March 24 - 25: Into Spain (Villa Praia da Ancora & A Guarda)

SuperTrip 2025 Blog Post

2025 BLOG

3/25/20252 min read

Tomorrow, we reach Spain. We passed 550km and I am nudging 800,000 steps. Carey’s at 720,000, with his longer legs. The official distance so far is 484km.

Today, we stopped about 8km short of the border to enjoy the beautiful beach of Praia da Ancora. Too cold for a swim, Carey flew Droni. I enjoyed the sun on the water. We also did proper laundry and had a beer, before hitting the supermarket and heading back to our hostel.

We spoke to no one today. We passed a few other pilgrims, shared a smile, but they were in their own space. It was a blowy, overcast day, weaving in and out of the foothills along slippery paths that were sometimes streams, frequently old, stone-paved byways between prosperous villages. Stone bridges crossed strongly-flowing, clear streams rushing downhill to the fertile, tidy fields on the plain. We followed the “Caminho dos Burros”, whether because you must be stubborn as a mule to make it, or as sure-footed, (or both), we weren’t sure, but it was aptly named.

Things bubble up on the Camino. For me, it is this: in Calgary, literally hundreds of my job applications and dozens of offers to volunteer have been rejected.

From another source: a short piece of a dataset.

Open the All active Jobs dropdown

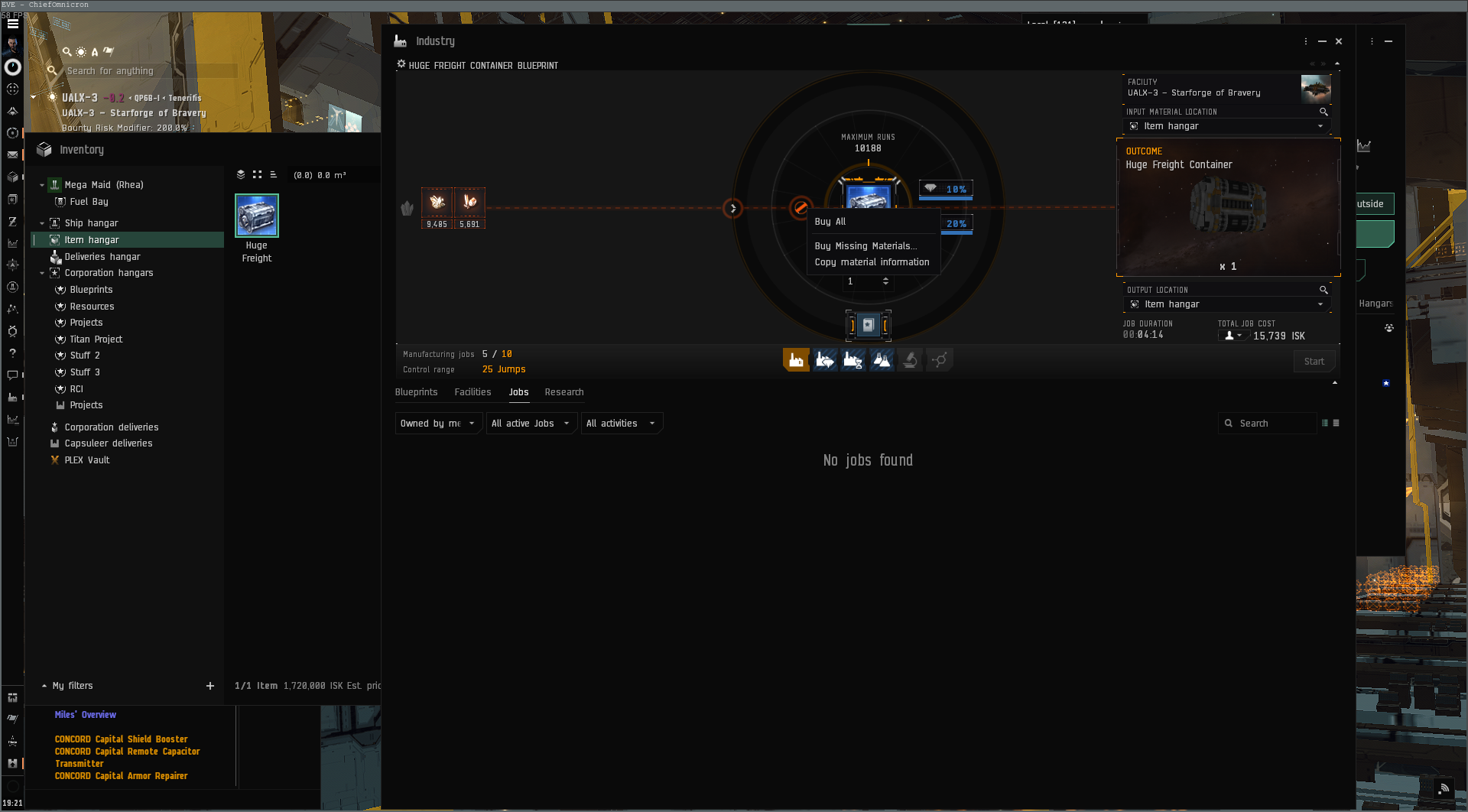tap(530, 424)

Being me, I keep reframing: “what can I do to be “better”?”. Of course, it takes Carey to say it: “Take the hint. Maybe they just don’t like you.”

He’s not wrong.

I am a challenging person. I try hard not to be, but people feel what they feel. In the past, being useful has been my passport to inclusion. Ultimately, all strategies fail. It is part of the great work of living to come to accept other people don’t think about you when you’re not there. It’s why the ancients (and us moderns) seek fame, even infamy – the memory of others equals existence, even before value. To paraphrase Oscar Wilde: “the only thing worse than being talked about, is not being talked about.”

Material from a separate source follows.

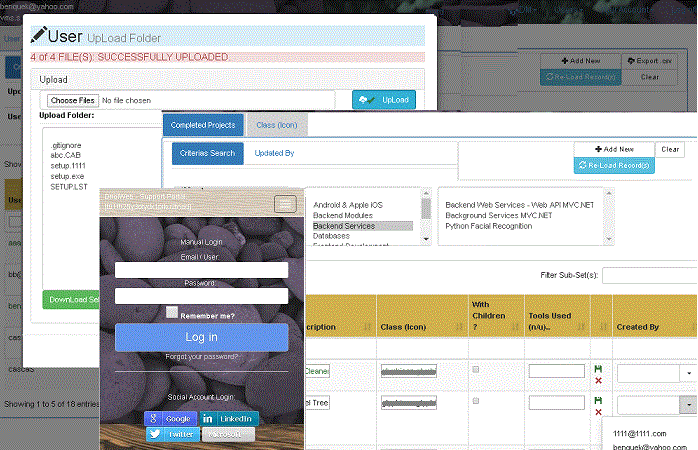The width and height of the screenshot is (698, 450).
Task: Open Created By dropdown in second row
Action: click(x=688, y=404)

As a childless traveler, a middle-aged white woman of unremarkable achievement, I do wrestle with invisibility and erasure, but I recognise their inevitability.

Active rejection is as painful as always, but has a cure: don’t step up, don’t insert yourself. The loss of identity that comes with no one even thinking about you is harder to address. Our website is an interesting case in point. When we were on Facebook, we had 80, even 100 likes to our posts. Our website requires an active interest in us. Our views are in the single digits. That’s as it should be. Few of us are as important to others as we imagine and, in that, there is safety. There is forgiveness in forgetting that we cannot give ourselves.

It is not a sad or morbid thing to sit with: how the world does, and will, thrive without you. If it is challenging, there will be the relief of removing another piece of ego, or so I believe. I’ll let you know if I get there.